▶ [Text extract]:

──────────────────────────────

# Have Motor - Need VFD



## james molaski (Aug 17, 2019)

Rebuilding a Clausing 8520 mill. I’m a mechanical guy - electrical lingo makes my head hurt. The more I read, the more I get confused. So many options on vfd’s anymore, I’m not sure what I need or don’t need. What I want, is to not have to change pulleys, run fwd and reverse, and I like the ability to brake quickly. 120v input would be easiest, but if it would be better to run a 220v line to the vfd it’s no big deal. Maybe there are things that would be nice and I just don’t know it yet. Anyway, here’s a pic of the motor I already have. Any suggestions are
appreciated


----------



## matthewsx (Aug 17, 2019)

Low end solution, yes run 220v to it. No switches between the VFD and your motor. Lots of info on setting up VFD's on the forum, just search for it or ask.

Cheers and welcome,

John






						1.5kw 220v Single to 3 Phase VFD Variable Frequency Inverter Motor Speed Drive for sale online | eBay
					

Find many great new & used options and get the best deals for 1.5kw 220v Single to 3 Phase VFD Variable Frequency Inverter Motor Speed Drive at the best online prices at eBay! Free shipping for many products!



					www.ebay.com


----------



## JimDawson (Aug 17, 2019)

Welcome to the VFD swamp   

In that HP range you can find VFDs from about $50 and up.  You want 230V (220-240V) single phase input.  For use with a machine tool you also want a Sensorless Vector Control, sometimes listed as SVC, SLC, SV, and maybe some other terms.  Many modern VFDs can run using V/H (volts/Hz) or SV.  Volts/Hz is the old way of doing things.  Sensorless Vector gives you much better speed control and much better low speed torque, normally near 100% torque at 0 RPM.  For fast breaking, a braking resistor is normally externally connected, but some VFDs have this feature built in. Some of the cheaper VFDs do not have this function at all.

My prefered vendor is Automation Direct.  The DuraPulse GS3 units are what I normally use. 





						AC General Purpose Drive: 230 VAC, 2hp with 3-phase and 1-phase input, (VFD) (PN# GS3-22P0) | AutomationDirect
					

GS3-22P0 - DURApulse GS3 series AC general purpose drive, enclosed, 230 VAC, 2hp with 3-phase and 1-phase input, SVC or V/Hz mode, RS-485, Modbus, 5kA...



					www.automationdirect.com
				




And a braking resistor for the above.





						Braking Resistor: 300W, 100 ohm, for GS2/GS3-22P0 AC drives (PN# GS-22P0-BR) | AutomationDirect
					

GS-22P0-BR - Braking resistor, 300W, 100 ohm, encapsulated. For use with GS2/GS3-22P0 AC drives.



					www.automationdirect.com
				




Automation Direct also sells a WEG units, I have no experience with them.





						AC Micro Drive: 240 VAC, 1-1/2hp with 1-phase input, (VFD) (PN# CFW300A06P0S2NB20) | AutomationDirect
					

CFW300A06P0S2NB20 - WEG Electric CFW300 series AC micro drive, enclosed, 240 VAC, 1-1/2hp with 1-phase input, SVC or V/Hz mode, 65kA SCCR. Optional...



					www.automationdirect.com
				




Hitachi, Huanyang, and others.

I think this one is sensorless vector, but not positive about that.  I'm using one of these (10HP model) on my compressor and it seems to work fine.

──────────────────────────────

▶ [Provided material]:
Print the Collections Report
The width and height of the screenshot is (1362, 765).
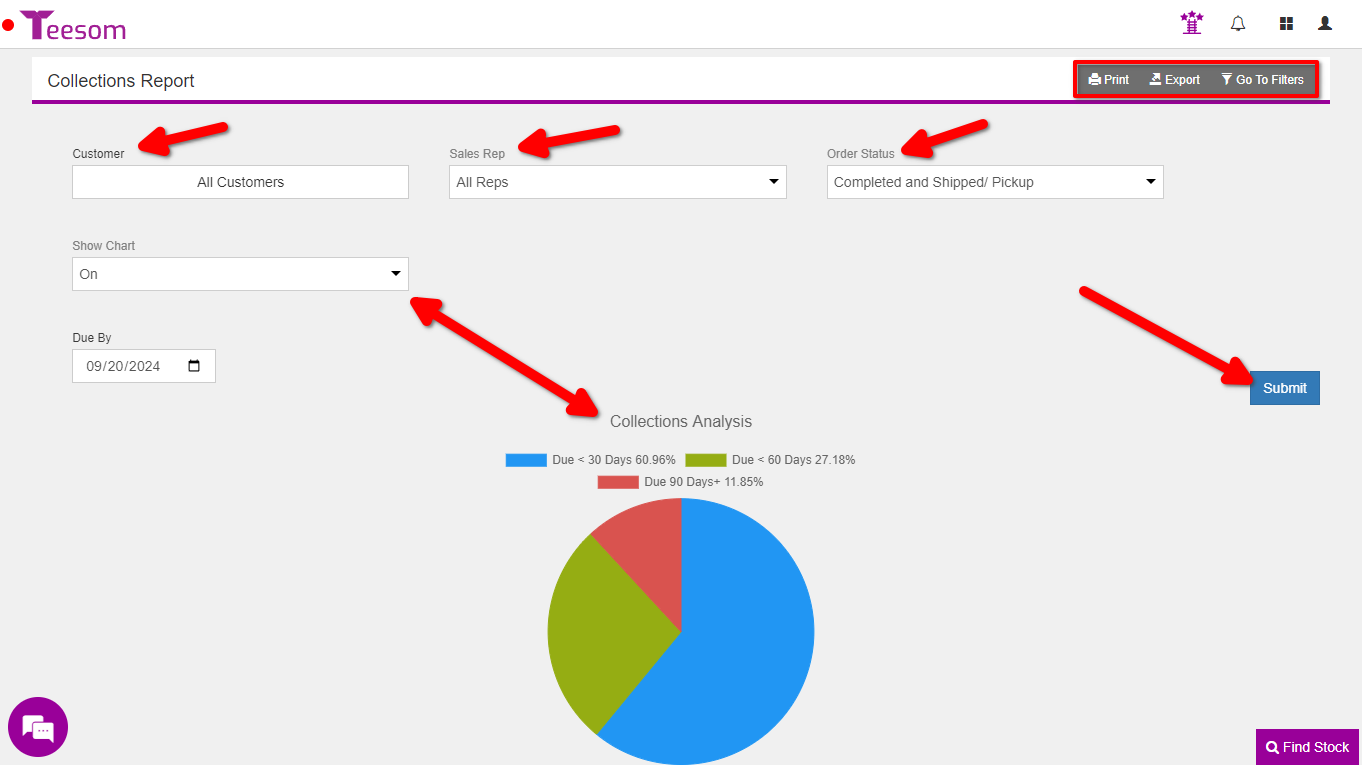tap(1109, 80)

──────────────────────────────

▶ [Instructions to follow]: Could you continue the forum thread about choosing a VFD for the Clausing mill motor, picking up right after its last sentence?

▶ [Task output]:
			https://www.amazon.com/Variable-Frequency-Inverter-Converter-HUANYANG/dp/B0775BKKNJ/ref=sr_1_3?keywords=vfd+1.5kw+HUANYANG&qid=1566062100&s=gateway&sr=8-3
		


I hope this helps.


----------



## Cadillac (Aug 17, 2019)

Or 1ph input 3ph output 2hp motor and a amp rating over 5amps. I just order a teco l510 same specs and it’s rated to 7.5 amps. Can find on eBay for 200. It’s my fourth teco they have great directions and tech support if needed. Going on 8yrs with the first and not a glitch.


----------



## james molaski (Aug 17, 2019)

Exactly the input I was looking for!  I had no idea what sensorless vector was, what it did, or if it was desirable or not. Appreciate all the help!


----------



## Moper361 (Aug 17, 2019)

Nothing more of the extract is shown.